_What is being asked_.
From the very first line down to the line containing "Given: Save the custom scorecard field", write out the material exactly as it appears, and no more.

───── Information shown

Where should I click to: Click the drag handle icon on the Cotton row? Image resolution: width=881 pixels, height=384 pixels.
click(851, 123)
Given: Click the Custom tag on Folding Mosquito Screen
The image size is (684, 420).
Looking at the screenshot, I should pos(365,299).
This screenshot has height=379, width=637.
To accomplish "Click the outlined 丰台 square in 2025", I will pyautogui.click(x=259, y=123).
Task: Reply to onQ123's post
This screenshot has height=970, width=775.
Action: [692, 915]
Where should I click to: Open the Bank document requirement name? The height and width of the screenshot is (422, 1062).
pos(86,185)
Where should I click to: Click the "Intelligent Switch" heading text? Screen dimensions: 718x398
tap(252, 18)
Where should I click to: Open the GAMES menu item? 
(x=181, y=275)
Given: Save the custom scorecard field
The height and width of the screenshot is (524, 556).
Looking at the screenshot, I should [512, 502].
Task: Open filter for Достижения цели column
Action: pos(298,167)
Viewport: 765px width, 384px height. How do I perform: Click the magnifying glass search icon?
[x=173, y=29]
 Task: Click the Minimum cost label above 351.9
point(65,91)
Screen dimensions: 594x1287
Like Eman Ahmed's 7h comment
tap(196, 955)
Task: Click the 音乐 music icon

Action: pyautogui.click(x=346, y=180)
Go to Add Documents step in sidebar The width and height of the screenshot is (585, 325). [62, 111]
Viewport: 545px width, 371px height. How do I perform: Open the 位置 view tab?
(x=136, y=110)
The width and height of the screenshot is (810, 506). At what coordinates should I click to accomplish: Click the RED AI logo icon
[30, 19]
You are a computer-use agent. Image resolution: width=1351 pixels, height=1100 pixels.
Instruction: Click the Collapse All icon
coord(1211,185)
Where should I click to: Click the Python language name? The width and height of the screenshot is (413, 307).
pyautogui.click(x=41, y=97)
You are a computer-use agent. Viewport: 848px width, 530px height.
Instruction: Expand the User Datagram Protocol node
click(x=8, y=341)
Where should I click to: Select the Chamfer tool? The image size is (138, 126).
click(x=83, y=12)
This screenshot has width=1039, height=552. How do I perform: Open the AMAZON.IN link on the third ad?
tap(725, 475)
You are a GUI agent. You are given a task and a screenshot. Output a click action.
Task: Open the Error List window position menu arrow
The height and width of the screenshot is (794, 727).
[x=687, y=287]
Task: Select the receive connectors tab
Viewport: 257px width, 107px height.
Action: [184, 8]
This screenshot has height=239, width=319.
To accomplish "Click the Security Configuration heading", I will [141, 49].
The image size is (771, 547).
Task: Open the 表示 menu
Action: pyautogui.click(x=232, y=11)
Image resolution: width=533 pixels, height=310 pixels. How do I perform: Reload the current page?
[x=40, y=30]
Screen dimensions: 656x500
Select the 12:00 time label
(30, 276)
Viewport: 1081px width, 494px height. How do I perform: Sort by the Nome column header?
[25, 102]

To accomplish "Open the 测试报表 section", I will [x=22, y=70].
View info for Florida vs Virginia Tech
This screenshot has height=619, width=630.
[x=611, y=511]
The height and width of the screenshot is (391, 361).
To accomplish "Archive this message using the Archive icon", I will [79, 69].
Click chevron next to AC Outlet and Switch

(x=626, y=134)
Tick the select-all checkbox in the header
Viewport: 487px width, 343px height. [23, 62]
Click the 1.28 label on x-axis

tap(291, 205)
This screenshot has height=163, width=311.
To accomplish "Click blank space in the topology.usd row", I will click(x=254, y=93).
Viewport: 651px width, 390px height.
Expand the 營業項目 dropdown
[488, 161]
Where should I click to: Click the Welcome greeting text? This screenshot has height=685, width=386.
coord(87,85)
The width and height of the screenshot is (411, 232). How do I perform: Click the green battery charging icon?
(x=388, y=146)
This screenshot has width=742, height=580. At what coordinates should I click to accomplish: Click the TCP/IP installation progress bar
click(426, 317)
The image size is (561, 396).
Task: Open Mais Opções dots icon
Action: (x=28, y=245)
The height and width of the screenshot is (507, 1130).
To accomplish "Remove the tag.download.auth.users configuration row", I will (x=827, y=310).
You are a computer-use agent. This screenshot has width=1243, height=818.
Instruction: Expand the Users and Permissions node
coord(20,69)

──────────

_Solved exercise_.
Where should I click to: Click the drag handle icon on the Cotton row? Image resolution: width=881 pixels, height=384 pixels.
click(851, 123)
Given: Click the Custom tag on Folding Mosquito Screen
The image size is (684, 420).
Looking at the screenshot, I should pos(365,299).
This screenshot has height=379, width=637.
To accomplish "Click the outlined 丰台 square in 2025", I will pyautogui.click(x=259, y=123).
Task: Reply to onQ123's post
This screenshot has height=970, width=775.
Action: [692, 915]
Where should I click to: Open the Bank document requirement name? The height and width of the screenshot is (422, 1062).
pos(86,185)
Where should I click to: Click the "Intelligent Switch" heading text? Screen dimensions: 718x398
tap(252, 18)
Where should I click to: Open the GAMES menu item? 
(x=181, y=275)
Given: Save the custom scorecard field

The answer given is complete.